Three takes, no do-overs; The Bronx are a bunch of guys from LA who embody the hardcore ideals of community, confrontation and saying fuck you to authority. Like all the best punk bands they also stick a middle finger up at punk dogmatism.
With the band playing two highly anticapted shows in London this week, I chatted to Matt Caughthran about the difference between confronting and inspiring your audience, the thrill of a quick costume change, lazy punk bands, being at the vanguard of UNESCO’s efforts to preserve Jalisco heritage, and calling bullshit on Bono.
Hello, Is this The Bronx?
Hello sir, it certainly is. I’m Matthew David Caughthran. I’m an Aquarius. Born in Bellflower, CA., February 13 1979, son of David and Judy. I feel a kinship with water and dogs.
I guess that’s all part of being an Aquarius..?
It certainly is.
So how are things in Europe?
We’ve been practicing a lot. We’ve been mainly doing the mariachi stuff.
It must be pretty crazy switching between the two all the time?
It can be a problem when we’ve not done one for a while, but when we’re in the zone we can do them back to back. We’ve been doing mariachi for a while, so it’ll be good to plug in and just let rip.
You’re playing two separate shows in different venues as the Bronx, and El Bronx on 17th December…
It’s going to be insane, if I’m being honest, but we thrive on those sorts of situations. It makes a show special. Getting changed on the underground and shit, if the crowd knows a band has been busting their ass to get across town to put on a show it caps off a great night.
Sounds pretty full on…
We’re not resting on our laurels, we’re looking forward to taking off the mariachi suits for a while (although we’ve loved that). The next record will be The Bronx, the best we’ve made yet.
A lot of people dream of being in one band, you guys are in two…
Yeah, it is a lot of fucking work, but being busy is good, keeps you happy. We want to put all that energy in to our connection with the audience.
Joby [J. Ford – guitarist] has said “Punk hasn’t existed for 20 years, any band who calls themselves punk has no grasp on reality…” so that makes you..?
He’s right to a certain extent. Punk is an idea, not a sonic issue. There are ‘punk bands’ all over the place if by that you mean loud guitars, aggressive drums and angry vocals. You can get that shit in any town, any day of the week.
For us the idea and the attitude is of doing something different in the name of art, and saying fuck you to the status quo. I’m not going to say that doesn’t happen at all, but not a lot. This is a good time for art, creativity and music, but in a lot of people the attitude is lacking.
Is starting a mariachi band the most punk thing a punk band could do?
Well, if you’re in a band you’re given this license to do what you love, and people pay hard-earned money to buy your records and listen to your music. For them to hear the same shit over and over again… it’s a slap in the face!

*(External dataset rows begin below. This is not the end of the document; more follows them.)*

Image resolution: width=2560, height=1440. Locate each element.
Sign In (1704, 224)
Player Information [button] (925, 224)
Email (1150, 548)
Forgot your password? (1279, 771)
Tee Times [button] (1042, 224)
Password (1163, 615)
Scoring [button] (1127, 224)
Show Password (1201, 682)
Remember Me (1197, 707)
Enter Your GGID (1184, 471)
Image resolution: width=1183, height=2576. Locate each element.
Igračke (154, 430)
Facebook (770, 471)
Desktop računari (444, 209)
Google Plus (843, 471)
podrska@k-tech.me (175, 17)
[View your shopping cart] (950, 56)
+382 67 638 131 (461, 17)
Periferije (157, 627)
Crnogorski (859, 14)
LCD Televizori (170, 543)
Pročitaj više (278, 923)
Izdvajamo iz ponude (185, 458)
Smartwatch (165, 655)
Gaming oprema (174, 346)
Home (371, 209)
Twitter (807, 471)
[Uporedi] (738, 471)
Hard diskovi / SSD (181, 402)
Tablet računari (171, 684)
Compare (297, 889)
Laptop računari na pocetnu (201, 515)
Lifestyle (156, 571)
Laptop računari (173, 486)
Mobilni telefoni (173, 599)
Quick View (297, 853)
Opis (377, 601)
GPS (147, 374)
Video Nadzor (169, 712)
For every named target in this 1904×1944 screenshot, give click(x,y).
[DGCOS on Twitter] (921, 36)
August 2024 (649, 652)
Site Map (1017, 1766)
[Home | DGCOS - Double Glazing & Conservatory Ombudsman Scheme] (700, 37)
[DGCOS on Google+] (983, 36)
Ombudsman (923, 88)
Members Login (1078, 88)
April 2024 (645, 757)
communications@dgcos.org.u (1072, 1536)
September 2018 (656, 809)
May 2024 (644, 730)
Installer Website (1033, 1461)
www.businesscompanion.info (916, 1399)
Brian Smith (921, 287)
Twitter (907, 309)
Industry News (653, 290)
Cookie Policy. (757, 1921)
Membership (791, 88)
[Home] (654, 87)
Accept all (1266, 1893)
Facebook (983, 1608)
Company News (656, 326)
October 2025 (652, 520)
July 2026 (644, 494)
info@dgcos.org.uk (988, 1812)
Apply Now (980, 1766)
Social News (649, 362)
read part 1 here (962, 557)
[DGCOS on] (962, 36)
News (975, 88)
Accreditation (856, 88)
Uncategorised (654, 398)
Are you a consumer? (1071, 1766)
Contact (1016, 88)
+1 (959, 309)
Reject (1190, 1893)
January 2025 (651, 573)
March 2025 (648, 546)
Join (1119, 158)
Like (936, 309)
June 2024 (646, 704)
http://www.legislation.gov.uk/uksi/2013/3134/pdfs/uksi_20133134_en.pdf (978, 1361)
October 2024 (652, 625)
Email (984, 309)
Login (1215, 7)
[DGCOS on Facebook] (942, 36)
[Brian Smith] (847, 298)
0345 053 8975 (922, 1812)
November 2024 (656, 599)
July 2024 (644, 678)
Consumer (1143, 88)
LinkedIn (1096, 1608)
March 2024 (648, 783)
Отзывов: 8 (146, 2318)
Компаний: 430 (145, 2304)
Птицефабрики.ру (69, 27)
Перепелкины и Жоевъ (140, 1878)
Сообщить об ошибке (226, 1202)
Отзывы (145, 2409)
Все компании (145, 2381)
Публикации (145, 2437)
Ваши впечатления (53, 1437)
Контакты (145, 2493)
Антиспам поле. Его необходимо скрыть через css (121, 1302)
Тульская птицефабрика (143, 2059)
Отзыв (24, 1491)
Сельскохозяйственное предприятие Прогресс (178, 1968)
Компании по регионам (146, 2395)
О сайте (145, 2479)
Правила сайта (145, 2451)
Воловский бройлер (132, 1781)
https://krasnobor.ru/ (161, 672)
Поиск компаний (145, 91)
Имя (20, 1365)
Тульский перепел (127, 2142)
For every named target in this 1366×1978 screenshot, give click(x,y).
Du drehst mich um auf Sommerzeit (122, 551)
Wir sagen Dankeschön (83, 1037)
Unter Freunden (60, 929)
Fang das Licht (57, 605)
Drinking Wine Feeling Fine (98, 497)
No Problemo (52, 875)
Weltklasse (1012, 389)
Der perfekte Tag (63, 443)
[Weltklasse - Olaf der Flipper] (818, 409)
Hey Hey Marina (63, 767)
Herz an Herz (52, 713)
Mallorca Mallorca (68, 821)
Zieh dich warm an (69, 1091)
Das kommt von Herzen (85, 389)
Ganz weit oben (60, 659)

Most people who buy music are people who’d kill to have the chance to be in your position. And with a lot of bands, to have all these people who are gifted and talented at making music only to sit on their asses and make the same shit over and over again for a paycheck.
Did you really start El Bronx on a whim?
It definitely started on a whim. But we’ve grown in to it and love it.
Does it have any connection to the plight of migrants and the Latino community?
I’m a deeply compassionate man, but I certainly don’t feel anyone’s plight. I don’t imagine myself in the body of a starving child, and I think people who say things like that come across more than a little arrogant.
I’m not Madonna or Bono with their millions of dollars and their false stances, but I have a heart. I put human decency first as that was how I was raised, I always side with compassion.
UNESCO have declared mariachi an endangered cultural treasure…
Really? We’ve never tried to be ambassadors for mariachi, but we love it and care about it as a beautiful art form. If people get to hear it for the first time via us, then that is a beautiful thing.
It is a bit worrying how few bands there are now-a-days. I mean, it’s gotten to the point where Mariachis in LA are unionising to avoid being ripped off or hustled by bookers or promoters. I’m hoping we’re not going to see the end of a beautiful style of music.
Are you the first guys to take mariachi to Finland and Sweden?
I don’t know, but the crowd’s reactions have been fucking amazing. We’re not selling out arenas or anything like that, but the gerneral attitude has been loads of people excited by music, and that’s what counts!